Lecture 2A Flashcards
What kinds of properties make metals ideal for use as biomaterial in the body, and conversely what are the problems associated with the long term in vivo applications of metals within the body?
Metals are dense with high melting/boiling points, good heat conduction, good electrical conduction, malleable, ductile, lustrous.
Metals can cause allergic reactions, inflammation, or loosening of the implant.
Name three metals used as bio-metallic implants.
Stainless Steel.
Titanium.
Cobalt Alloys.
Name three applications for metals as implants.
Bone and joint replacement.
Dental Implants.
Cardiovascular Devices.
Surgical Instruments.
Distinguish between ionic and covalent bonding. What bonding is more prevalent in metallic structures?
Ionic bonding occurs between cations and anions and requires electron transfer.
Covalent bonding is the sharing of electrons.
Ionic bonding is more prevalent in metallic structures.
State and describe two types of imperfections of metallic structures.
Point defects such as: vacancy, interstitial, and substitutionary atoms.
Line defects such as dislocations.
Area defects such as grain boundaries.
State the difference between crystalline and non-crystalline materials.
Crystalline material are atoms packed in periodic, 3D arrays.
No crystalline material atoms have no periodic packing.
Define unit cell as it relates to metallic lattice structure of a metal.
A unit cell is the smallest repetitive volume which contains the complete lattice pattern of a crystal.
Name and schematically draw a structure that represents a way that microstructure of metallic atoms could be arranged.
Simple Cubic.
What information does the characterization technique XRD give.
X-Ray diffraction helps determine crystal structure of the atom by the measurement of angles, spacing, and intensity from detector.
Name and describe two types of metallic crystal defects.
Point defects: such as vacancies and extra atoms.
Line defects: such as dislocations.
Define alloy and describe ways that alloys could be formed.
Alloys is a metal comprised of two or more elements, at least one of which is metallic.
Metals do not mix but can combine with substitution or interstitial.
Differentiate between elastic and plastic deformation of metals.
Elastic deformations are reversible and plastic deformations are permanent and won’t go back to their original shape.
Define and describe in detail any two of the following mechanical properties of metals. Young's modulus. Ductility. Toughness. Hardenss.
Toughness is defined as the energy to break a unit volume of material. This can be found by finding the area under the stress/strain curve.
Hardness is the resistance to permanently indenting the surface. When a metal has large hardness, it can reduce cracking or deforming as well as better wear properties of the metal.

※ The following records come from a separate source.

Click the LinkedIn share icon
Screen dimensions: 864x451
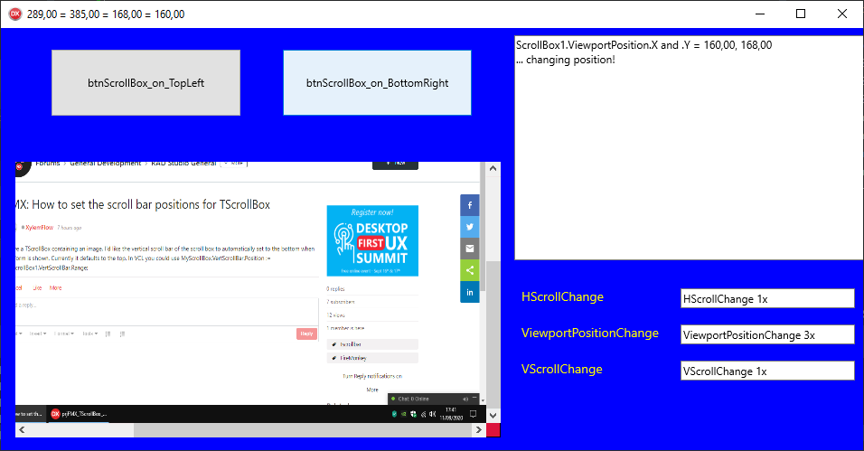[470, 292]
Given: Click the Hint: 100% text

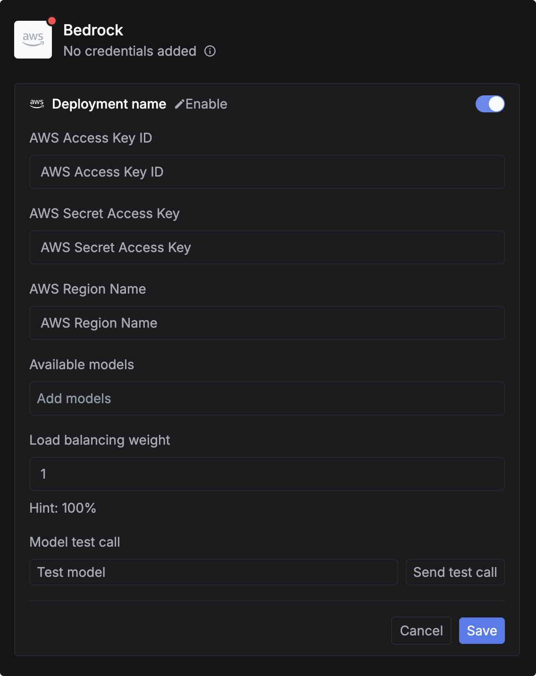Looking at the screenshot, I should (62, 508).
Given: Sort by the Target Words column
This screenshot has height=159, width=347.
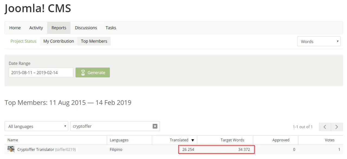Looking at the screenshot, I should [x=232, y=140].
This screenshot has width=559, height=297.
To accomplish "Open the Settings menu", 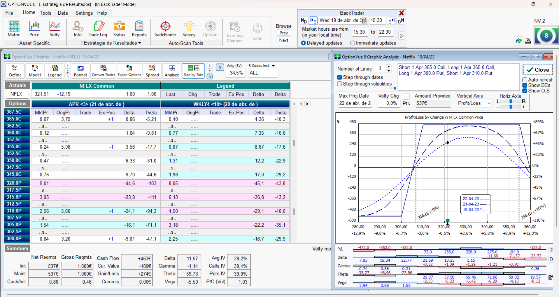I will tap(84, 13).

What are the two fundamental types of dislocations?
Dislocation Motion.
Single Crystal Slip.
State and describe two types of fracture mechanisms.

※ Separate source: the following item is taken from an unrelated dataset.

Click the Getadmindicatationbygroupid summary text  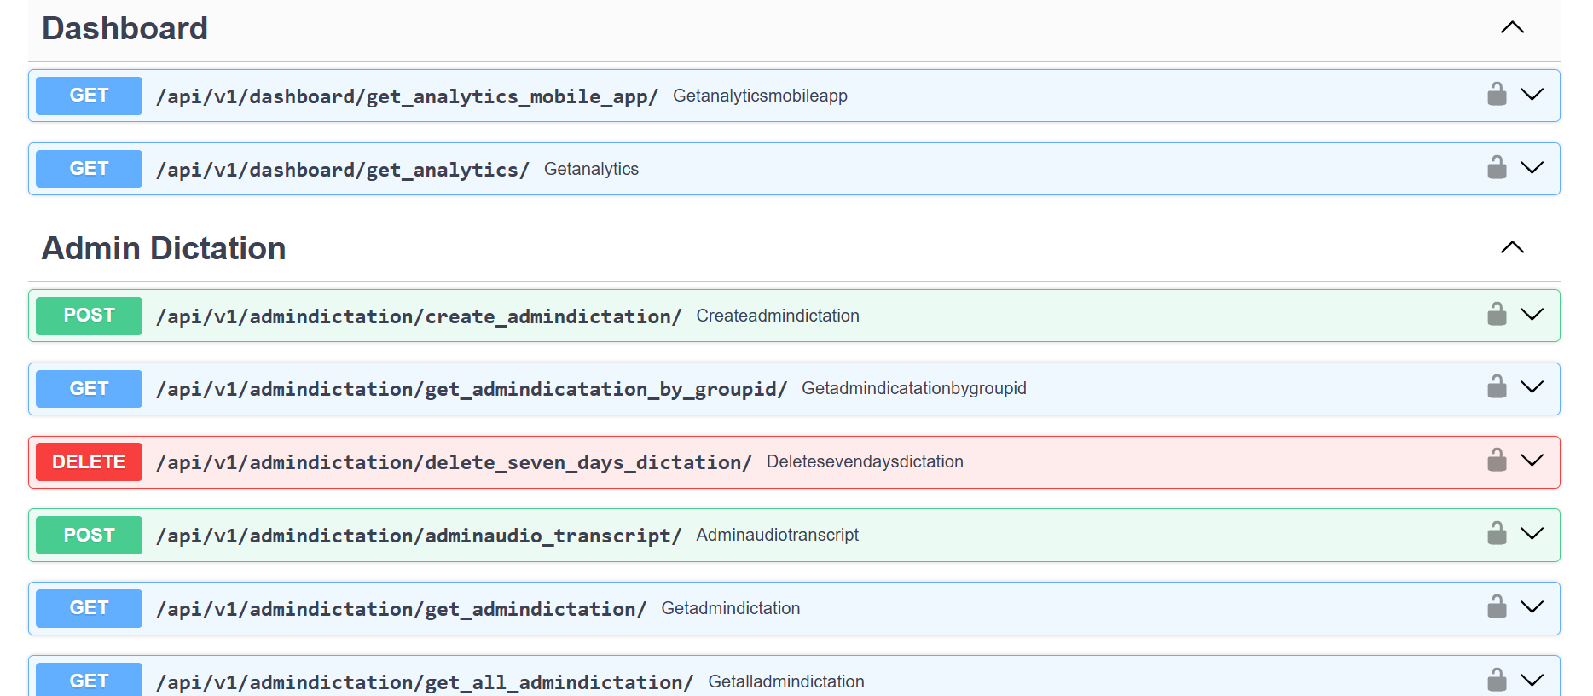point(913,388)
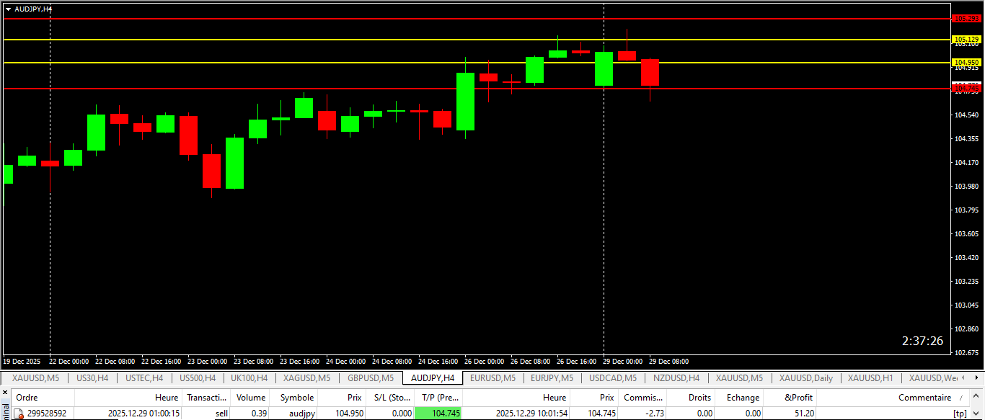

Ductile Fracture: occurs with plastic deformation (One piece, large deformation).
Brittle Fracture: little or no plastic deformation, catastrophic (Many pieces, small deformation).
What is creep?
Creep is a sample deformation at a constant stress vs. time.
What are the 4 types of material or classifications of materials used for biomaterials?
Polymers.
Metals.
Composites.
Ceramics.
State and describe in detail two mechanisms of strengthening in metals.
Alloying: small impurities tend to concentrate at dislocations; reduce mobility of dislocation therefore increasing strength.
Cold Work: room temperature deformation by forging, rolling, drawing, or extrusion that can increase yield strength, tensile strength; although decrease ductility.
State and describe two types of diffusion mechanisms.
Vacancy Diffusion: atoms exchange with vacancies.
Interstitial Diffusion: smaller atoms can diffuse between atoms.